Revendo agora, fiquei chocada e pensei que, se fosse vivo, Maquiavel
seria considerado um ingênuo
OUTRO DIA revi, no Canal Brasil, o excelente documentário de João
Moreira Salles "Entreatos", feito durante a campanha presidencial de
2002.
A equipe seguiu de perto o então candidato Lula, e é incrível como o
tempo transforma tudo: o candidato mudou, meu senso crítico mudou,
seus companheiros hoje são outros.
Foi curioso ver, no documentário, grupos de pessoas comuns que, nos
intervalos dos debates, opinavam, dizendo quais os pontos altos e
baixos do candidato; essas informações eram passadas por celular aos
assessores diretos de Lula, que as repassavam ao candidato.
"Ele não deve dizer "precisamos fazer", deve dizer "vamos fazer", era
um tipo de instrução enviada, e por aí vai. Na época fiquei abismada
com o que me pareceu o auge -no bom sentido- da competência
profissional. Revendo agora, fiquei chocada e pensei que, se fosse
vivo, Maquiavel seria considerado um ingênuo.

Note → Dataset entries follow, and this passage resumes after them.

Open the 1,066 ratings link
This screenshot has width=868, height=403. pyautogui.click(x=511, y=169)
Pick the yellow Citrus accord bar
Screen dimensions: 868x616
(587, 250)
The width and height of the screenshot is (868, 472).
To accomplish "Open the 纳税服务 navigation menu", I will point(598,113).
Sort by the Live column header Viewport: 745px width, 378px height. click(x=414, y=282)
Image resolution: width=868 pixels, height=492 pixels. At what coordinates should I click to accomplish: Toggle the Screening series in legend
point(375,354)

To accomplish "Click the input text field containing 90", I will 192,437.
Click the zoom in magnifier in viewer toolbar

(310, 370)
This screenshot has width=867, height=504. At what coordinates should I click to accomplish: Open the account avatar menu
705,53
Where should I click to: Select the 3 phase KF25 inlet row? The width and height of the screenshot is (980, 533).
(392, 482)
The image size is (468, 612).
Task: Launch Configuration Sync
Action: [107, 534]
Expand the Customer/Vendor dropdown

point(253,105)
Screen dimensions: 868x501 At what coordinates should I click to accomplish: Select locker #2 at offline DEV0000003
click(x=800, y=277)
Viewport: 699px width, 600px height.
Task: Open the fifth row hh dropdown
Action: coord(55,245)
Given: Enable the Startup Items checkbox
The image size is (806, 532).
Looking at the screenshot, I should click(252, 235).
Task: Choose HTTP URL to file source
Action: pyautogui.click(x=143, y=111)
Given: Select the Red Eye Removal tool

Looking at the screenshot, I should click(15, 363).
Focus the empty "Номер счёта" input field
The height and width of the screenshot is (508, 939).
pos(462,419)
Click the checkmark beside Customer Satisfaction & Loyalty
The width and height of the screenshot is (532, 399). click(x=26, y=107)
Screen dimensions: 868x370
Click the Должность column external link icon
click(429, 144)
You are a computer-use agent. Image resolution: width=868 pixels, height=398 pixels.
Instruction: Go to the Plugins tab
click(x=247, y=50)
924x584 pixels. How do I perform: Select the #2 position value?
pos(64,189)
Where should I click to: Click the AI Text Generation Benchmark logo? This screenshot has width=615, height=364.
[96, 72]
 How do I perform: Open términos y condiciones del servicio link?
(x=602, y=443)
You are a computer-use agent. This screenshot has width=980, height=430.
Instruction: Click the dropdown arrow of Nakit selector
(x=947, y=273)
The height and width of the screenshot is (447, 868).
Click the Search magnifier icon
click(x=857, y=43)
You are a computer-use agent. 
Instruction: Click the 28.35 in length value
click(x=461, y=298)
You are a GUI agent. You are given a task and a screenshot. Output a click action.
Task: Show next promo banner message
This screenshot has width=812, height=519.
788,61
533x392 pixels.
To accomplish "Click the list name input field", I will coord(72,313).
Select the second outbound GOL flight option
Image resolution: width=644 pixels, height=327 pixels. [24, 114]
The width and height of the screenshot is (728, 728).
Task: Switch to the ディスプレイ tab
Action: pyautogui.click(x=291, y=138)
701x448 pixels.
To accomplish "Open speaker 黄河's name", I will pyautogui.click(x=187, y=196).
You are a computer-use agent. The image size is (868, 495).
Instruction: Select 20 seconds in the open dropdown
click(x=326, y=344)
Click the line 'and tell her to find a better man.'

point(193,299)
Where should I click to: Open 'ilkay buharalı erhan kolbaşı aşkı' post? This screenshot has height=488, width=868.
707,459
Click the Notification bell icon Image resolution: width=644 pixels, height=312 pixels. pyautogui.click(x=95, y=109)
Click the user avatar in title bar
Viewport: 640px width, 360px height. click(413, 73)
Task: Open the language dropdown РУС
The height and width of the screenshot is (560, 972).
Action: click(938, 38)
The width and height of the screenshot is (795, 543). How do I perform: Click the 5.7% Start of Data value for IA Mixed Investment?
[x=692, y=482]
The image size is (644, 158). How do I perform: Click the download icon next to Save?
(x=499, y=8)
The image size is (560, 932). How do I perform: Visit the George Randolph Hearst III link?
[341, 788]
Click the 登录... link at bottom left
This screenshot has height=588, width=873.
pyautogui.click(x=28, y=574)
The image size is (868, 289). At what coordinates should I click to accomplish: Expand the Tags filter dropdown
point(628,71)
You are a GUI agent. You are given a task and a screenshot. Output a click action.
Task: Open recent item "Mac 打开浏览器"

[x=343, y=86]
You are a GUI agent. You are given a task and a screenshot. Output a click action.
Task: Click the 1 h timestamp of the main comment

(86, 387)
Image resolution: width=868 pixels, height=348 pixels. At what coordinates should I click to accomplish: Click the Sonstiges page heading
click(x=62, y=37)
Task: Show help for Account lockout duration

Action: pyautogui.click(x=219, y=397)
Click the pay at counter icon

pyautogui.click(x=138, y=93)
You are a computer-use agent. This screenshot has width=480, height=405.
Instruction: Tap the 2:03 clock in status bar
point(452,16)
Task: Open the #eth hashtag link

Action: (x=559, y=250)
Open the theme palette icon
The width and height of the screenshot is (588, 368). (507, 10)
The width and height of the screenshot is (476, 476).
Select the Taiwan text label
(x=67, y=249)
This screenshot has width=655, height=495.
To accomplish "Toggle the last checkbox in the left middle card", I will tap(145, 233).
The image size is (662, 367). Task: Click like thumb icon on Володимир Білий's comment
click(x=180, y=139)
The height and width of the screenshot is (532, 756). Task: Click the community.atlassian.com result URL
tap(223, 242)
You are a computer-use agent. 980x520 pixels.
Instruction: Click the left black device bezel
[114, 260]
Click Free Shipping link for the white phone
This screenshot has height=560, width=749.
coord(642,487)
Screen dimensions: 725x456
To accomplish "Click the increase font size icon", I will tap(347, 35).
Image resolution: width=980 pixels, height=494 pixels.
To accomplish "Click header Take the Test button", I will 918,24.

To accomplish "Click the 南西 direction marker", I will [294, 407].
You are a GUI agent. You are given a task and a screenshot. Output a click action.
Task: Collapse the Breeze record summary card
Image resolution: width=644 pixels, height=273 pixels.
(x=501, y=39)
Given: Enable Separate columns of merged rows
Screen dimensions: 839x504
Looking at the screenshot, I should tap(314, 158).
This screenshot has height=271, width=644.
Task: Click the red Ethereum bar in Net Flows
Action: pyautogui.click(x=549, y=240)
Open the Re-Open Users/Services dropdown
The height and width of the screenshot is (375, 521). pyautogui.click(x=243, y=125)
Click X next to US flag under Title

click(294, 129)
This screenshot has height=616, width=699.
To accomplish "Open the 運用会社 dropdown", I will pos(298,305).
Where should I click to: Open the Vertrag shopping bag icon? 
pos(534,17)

Os coadjuvantes, que não eram conhecidos na época, hoje são famosos, e
lá estão. Faltaram alguns, mas os que participaram são facilmente
reconhecíveis do tempo do mensalão, quando a TV transmitia ao vivo a
CPI. Lá estavam: o tesoureiro do PT, Silvinho Pereira, o publicitário
responsável pela campanha, Duda Mendonça, preso algum tempo depois
numa rinha de galos, Lulinha, filho do candidato e hoje empresário
muito bem sucedido, o ex-ministro Antonio Palocci, que teve que se
demitir por ter mandado abrir a conta bancária do caseiro Francenildo,
o mais poderoso de todos, José Dirceu, ex-ministro da Casa Civil,
denunciado como chefe do mensalão e da quadrilha, que precisou deixar
o cargo e teve seus direitos cassados até 2015, e outros menos
votados.
O PT ficou sem candidato e sobrou para a ex-pedetista Dilma Rousseff,
que aliás virou petista em 2001.
O documentário, nove anos depois, parece o filme de uma gangue
tramando um golpe; aguardamos ansiosos o "Entreatos 2", contando os
lances inesquecíveis dos últimos sete anos (talvez dirigido por
Coppola), e esperando que não seja preciso haver o "Entreatos 3".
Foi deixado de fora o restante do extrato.